There is a fifth method, and that is looking suffering squarely in the face and saying, "Aha. My old friend's here again. What am I supposed to learn this time?" That is right view. Then we have really understood why the human realm is the best realm for enlightenment. Suffering is our best teacher because it hangs on to us and keeps us in its grip until we have learned that particular lesson. Only then does suffering let go. If we haven't learned our lesson, we can be quite sure that the same lesson is going to come again, because life is nothing but an adult education class. If we don't pass the subjects, we just have to sit the examination again. Whatever lesson we have missed, we'll get it again. That's why we find ourselves reacting to similar situations in similar ways many times. However, a time does come when we notice this, and the right view arises, "I've got to do something about myself. I'm having the same problem over and over again."
Every moment, a teaching moment. Looked at from that perspective, life becomes less scary, and a lot more interesting. I just went through a long cycle of such 'going around again' and came really close to making another blunder. Only the awareness of the negative karmic results from my prior actions during the first time around, kept me safe. That's one more lesson learned. 

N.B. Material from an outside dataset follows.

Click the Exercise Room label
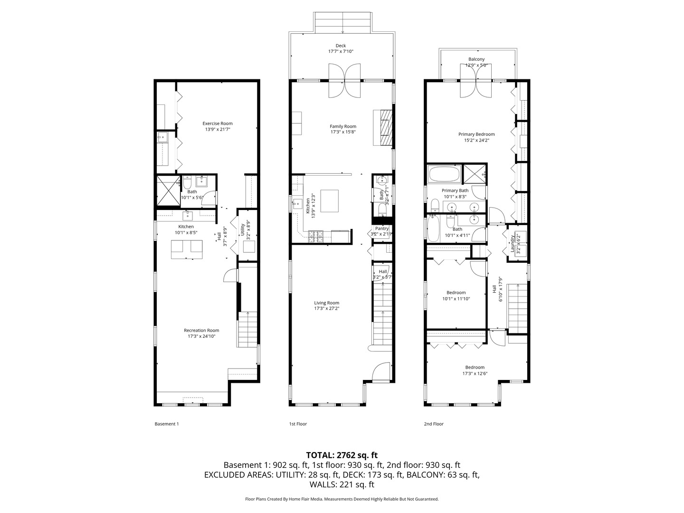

Which are your ways with suffering? 


  1. brilliant post!! just what I needed to read this morning as I nurse a tooth that I think might be an abcess. I know how I react to these things, darkness, some blame, yes. And I also know somewhere in my heart the 5th way but I have been wrestling here, falling back on habitual tendencies. You have offered the launch pad into that 5th way. Thank-you, Marguerite! with a bow.

  2. I wish you well, Carole!
    Toothaches are no fun, and can drive one nuts . . . until one realizes that that too can be the object of meditation. Not easy, but worth trying :)

  3. It's taken me a long time to learn to look inside instead of outside with suffering. But now it's like working out whenever suffering arises. In the past I might have fallen into the habitual cynicism/sarcasm trap and began spewing blame on the outside world.

    Now, I can pretty well remain nonjudgmental about it. See it and not get wrapped around the axle about it.

    Centering on my breathing gets it done. Sometimes though it's very difficult and I want to...arrrgh! break something :)

  4. Yes, Matt, and with that another degree of freedom. For I/we have at least a bit of control over our mind, and none over others' minds and actions . . .

  5. i feel preety much the same way, the same pain. And before reading this post, something happens to me and i remind myself that the situatuion, the craziness is my best teacher.
    thanks a lot.

  6. Thank you, for sharing. Yes, everything is matter for more awareness practice. Nothing wasted!